When Lisa had spent her Christmas holidays at the de Crespigny house, her favorite time was suppertime, with tea and cake around the fire in the drawing room, listening to her aunt’s stories of when she had lived in a palace full of servants and rooms lit with enough candles to turn night into day. Her aunt’s tales were full of magnificent mansions made of marble, carriages pulled by Arabian horses, and fragrant gardens dotted with fountains and follies. There were balls under brilliantly-lit chandeliers, routs in gilded drawing rooms, masquerades attended by hundreds, and picnics by a lake. And at the center of it all, a beautiful elfin queen—the Duchess—and right behind her, Lisa’s aunt, part of this fairy tale world inhabited by dukes and duchesses, kings and princes, noblemen and their ladies, and all of the
m dressed in sumptuous silks and glittering diamond finery.

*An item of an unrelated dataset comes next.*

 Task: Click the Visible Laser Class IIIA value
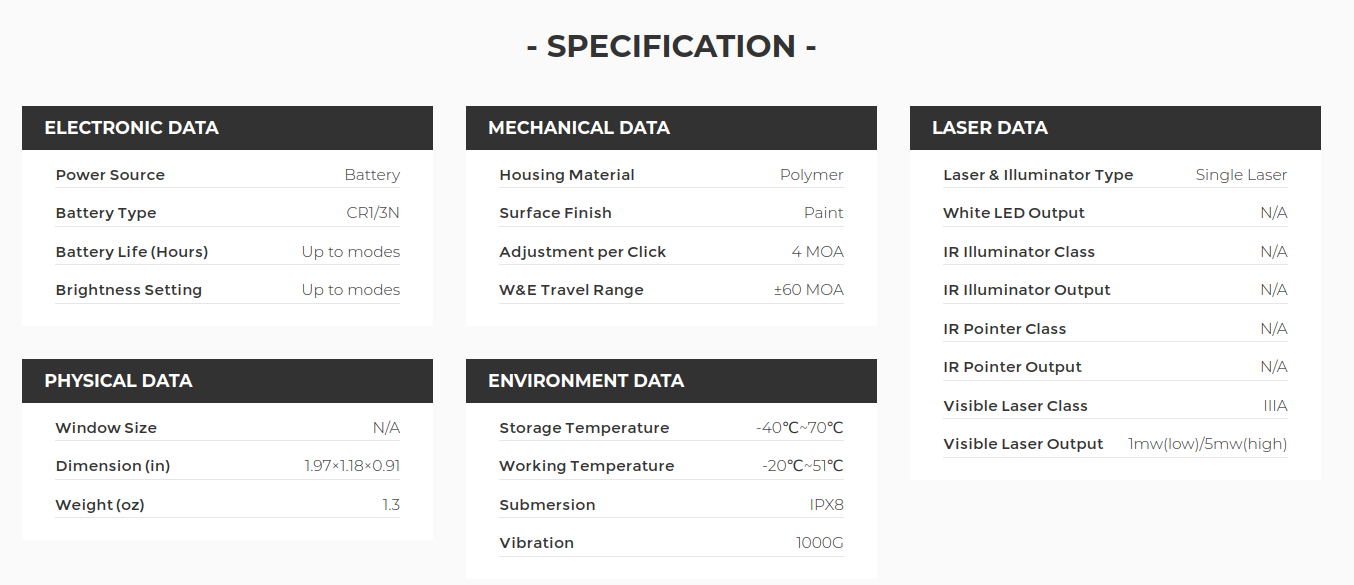coord(1275,406)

Lisa did not doubt her aunt held a special place in the Duchess’s affections. Not only had she been with her for two decades, she had helped her through the births of her noble children, the last infant born just nine years ago, and well after her aunt had left the Duchess’s employ. She had been called back to be with Her Grace at the birth, to help in the nursery in those first few days, and had a privileged place at the christening. Lisa remembered this vividly because it happened around Christmastime, and her aunt was away from home for some weeks, the first Christmas the family had spent without her. But no one begrudged her attending on the Duchess; all saw it as a great honor. So Lisa understood why the Duchess would help her aunt if she asked for it, and sponsor the de Crespigny girls’ admittance to an exclusive boarding school for young ladies. She also knew her aunt would do whatever the Duchess wished of her, and, astonishingly to Lisa, it seemed what the Duchess wanted was for Lisa to be given letters and to accept an invitation. Why? And she wondered why her aunt was not happy about this outcome.
“I would never do anything to jeopardize my aunt’s place in the Duchess’s affections,” Lisa assured her cousins. “You must believe me, Minette, Henriette. I know how much your mother treasures her years in the Duchess’s service… What I do not understand is why you think I could—”

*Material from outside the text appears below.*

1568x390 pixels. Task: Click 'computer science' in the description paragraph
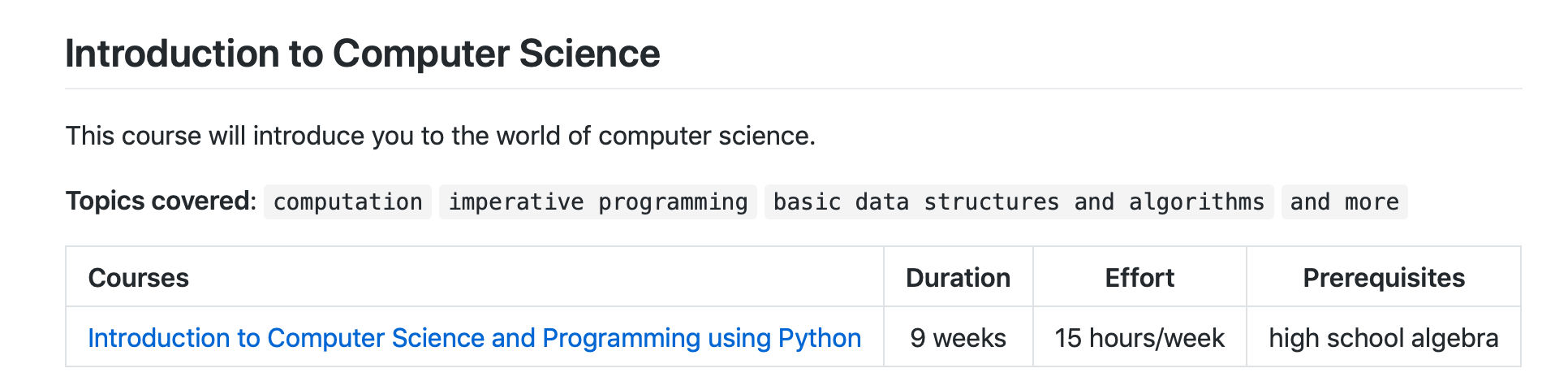pos(704,136)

“If you dare say or-or do anything that might interfere or diminish the special bond between Mama and Her Grace, we will hate you for the rest of your days!” Henriette spat out. “Do you understand?”
Lisa nodded, taken aback by her cousin’s vitriol. She looked to Minette, wondering if she felt the same.
“If you do not behave yourself, if you cause Mama the slightest aggravation, or worse, if you do something that offends Her Grace or a member of her family, we will have no option but to disown you,” Minette lectured. “We do not want that to happen, or to cast you adrift, but we will. You were almost sent away after your expulsion from Blacklands, but we thought better of it, given your tender years. But Papa had no compunction about ostracizing your father. Toussaint de Crespigny was a thief and a drunk. He stole from his family, drank his inheritance away, and left you and your mother to rot in a poorhouse. The only commendable thing he ever did was change his name to Crisp.”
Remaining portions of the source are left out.